I think Gates’ assertion marks a watershed in the post-9/11 so called “War on Terror”. It also seems to me that the outgoing Bush Administration has decided to inherit its “War on Terror” to its Afghan ally, Mr. Karzai.
Mr. Gates might have forgotten the fact that the very post-Taliban Afghanistan has been a product of US adventurism, blunders and the cheap state-building.
Not only is the current war in Afghanistan a purely US manufacture, but the country has been a playground for US interventionism since 1978. The Taliban, the Mujahideen, the warlords, the narco-industry, the ineptitude Karzai and many other scourges in today’s Afghanistan are made-in-USA.
In 2002-2003 Afghanistan was widely labeled a “good war” which tempted the Europeans to step in. The easy-and-good war in Afghanistan also prompted George W. Bush to initiate the Iraq catastrophe.
Now as the war has become tough and the Europeans and Canadians have begun doubting the very rationale of their engagement, the Americans want to sell it to the Afghans. The Americans think they won the good war in 2002 and the current bad war, the bloodier one, is of Afghans.

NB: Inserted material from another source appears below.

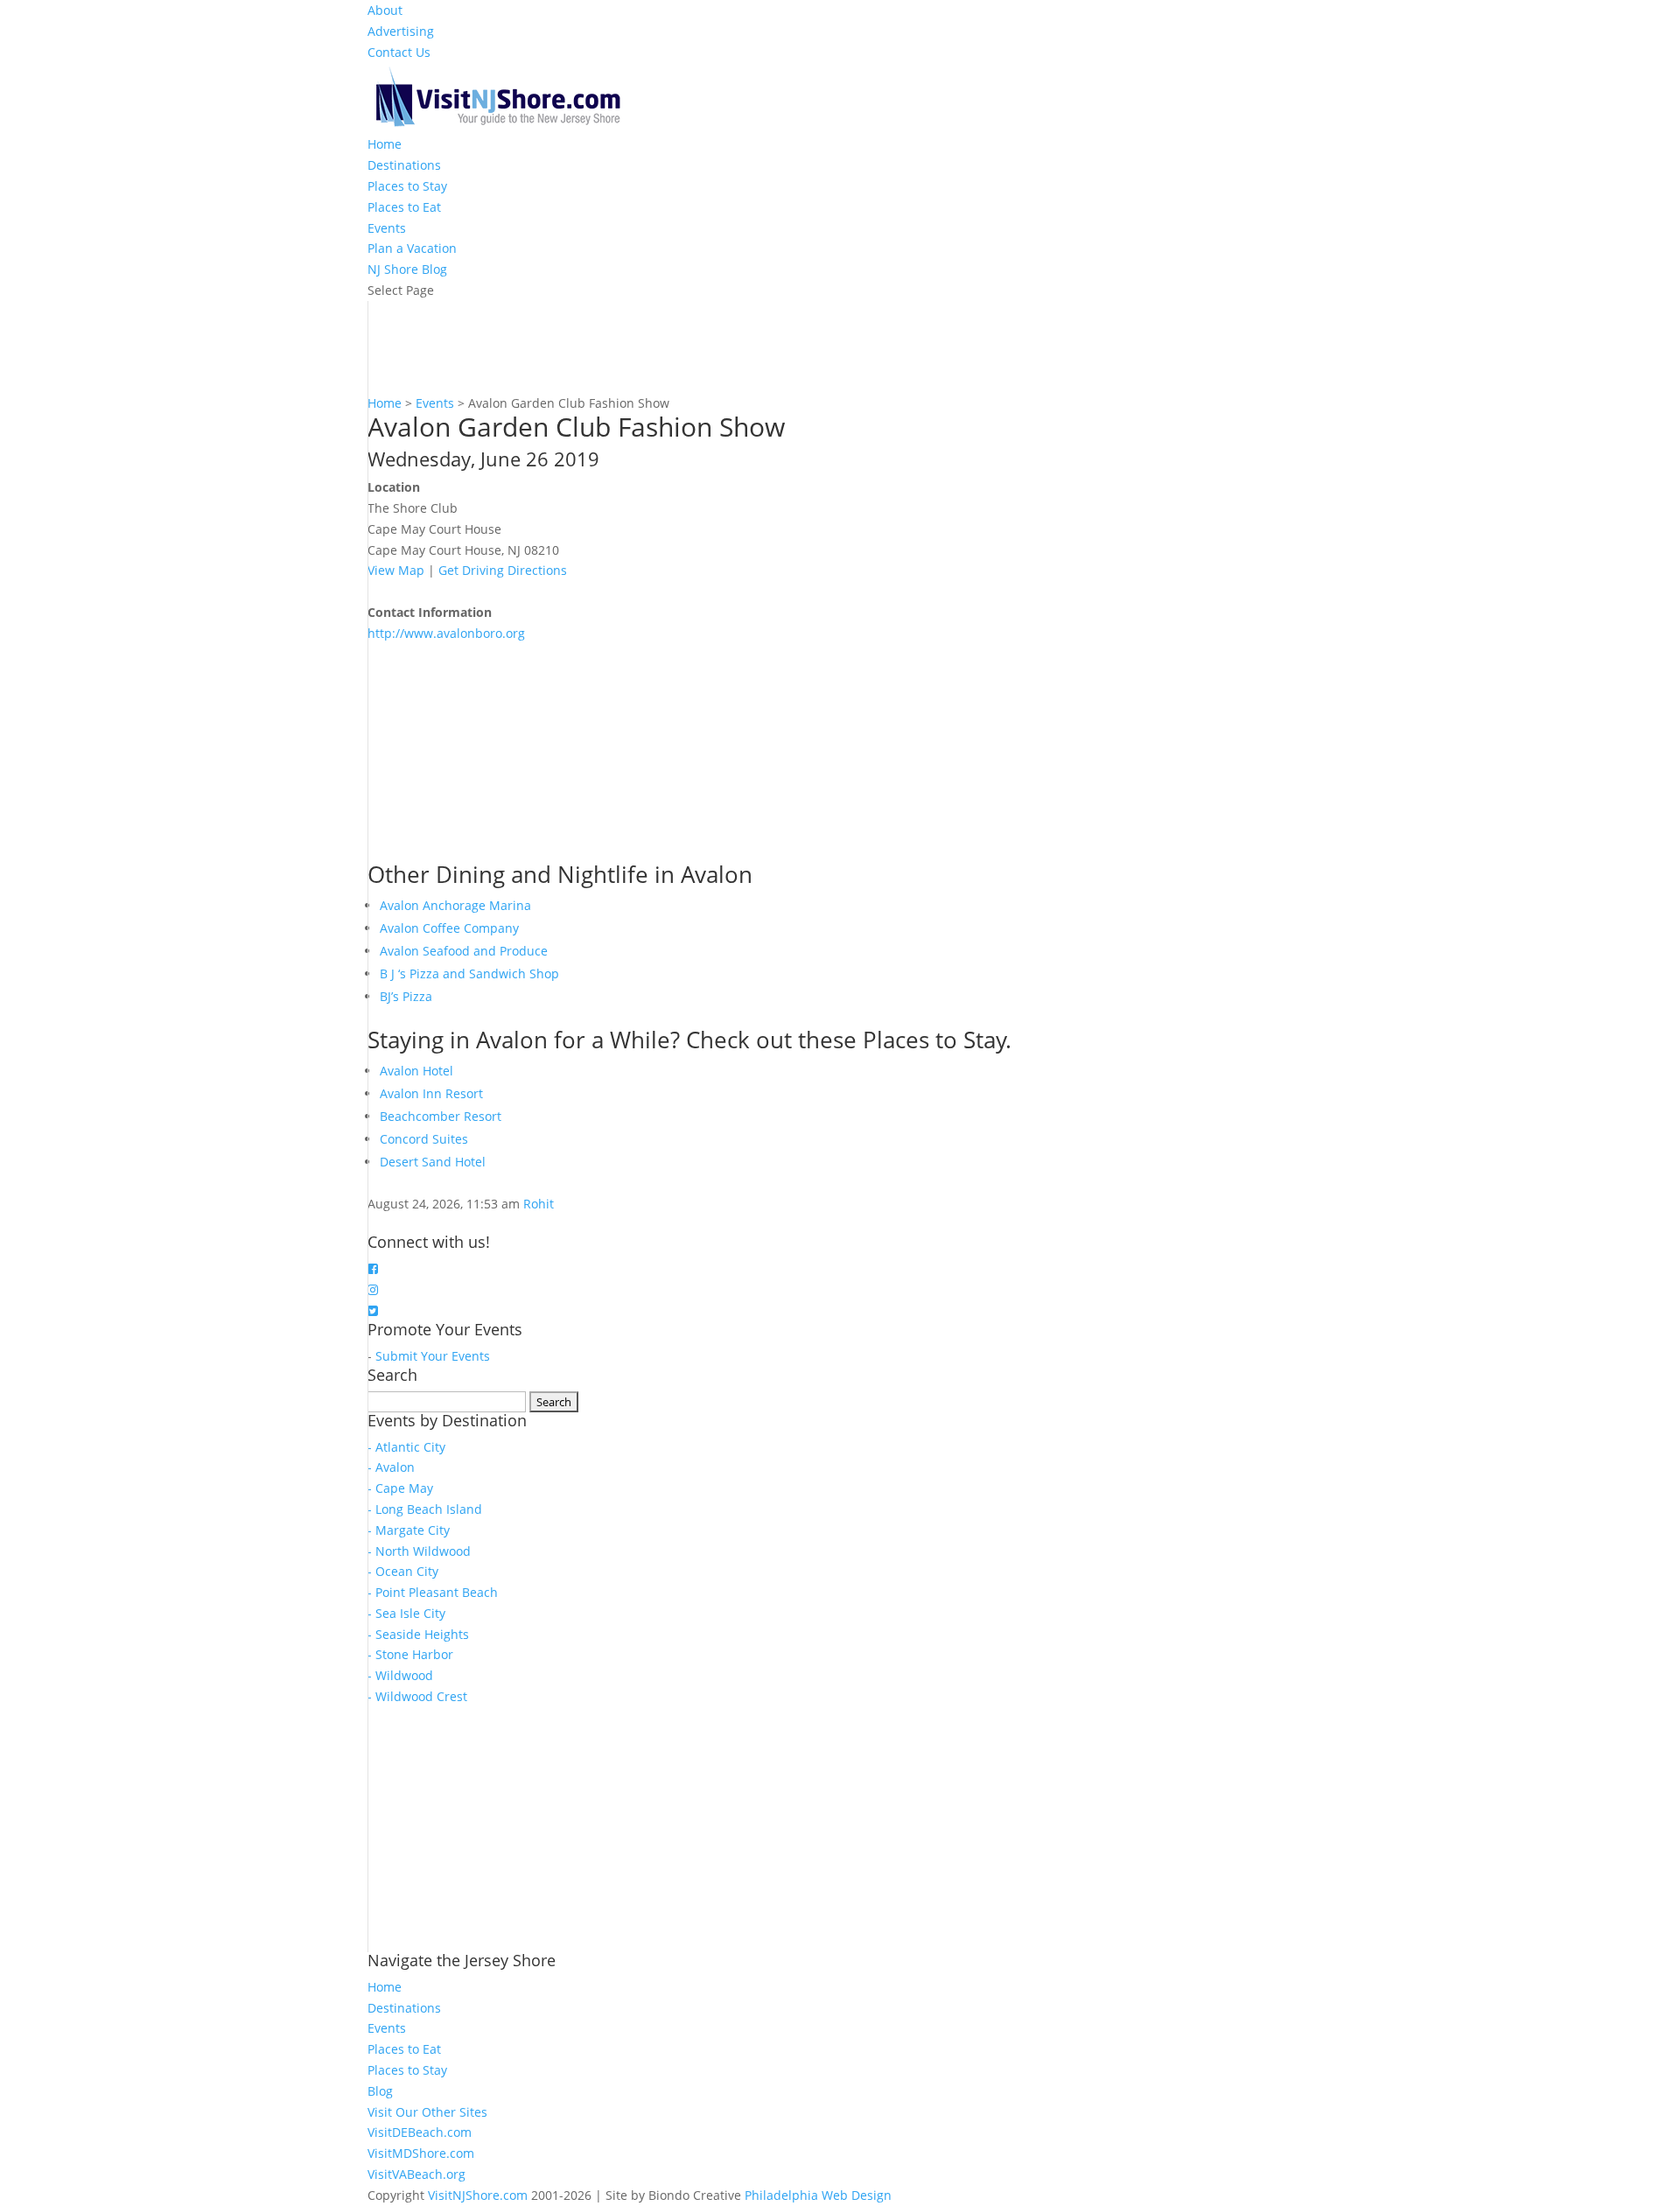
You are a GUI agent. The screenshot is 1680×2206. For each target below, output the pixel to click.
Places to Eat (404, 207)
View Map (396, 570)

Mr. Gates! The real war has just broke out in Afghanistan with over 10 million food-insecure population, thousands of civilian casualties, numerous warlords, endemic corruption, dozens of ineptitude puppets, skyrocketing organized crimes and millions of destitute and desperate people.
Does America have the guts to win this war?
It would be easy and cheap to scapegoat Afghans in this war, again as in 1980s.
It requires much more than the B52s, the Special Forces, the Guantanamo and the aerial strikes. It requires humanity, sympathy, responsibility, commitment, honesty and many other little things which the Pentagon may consider petty.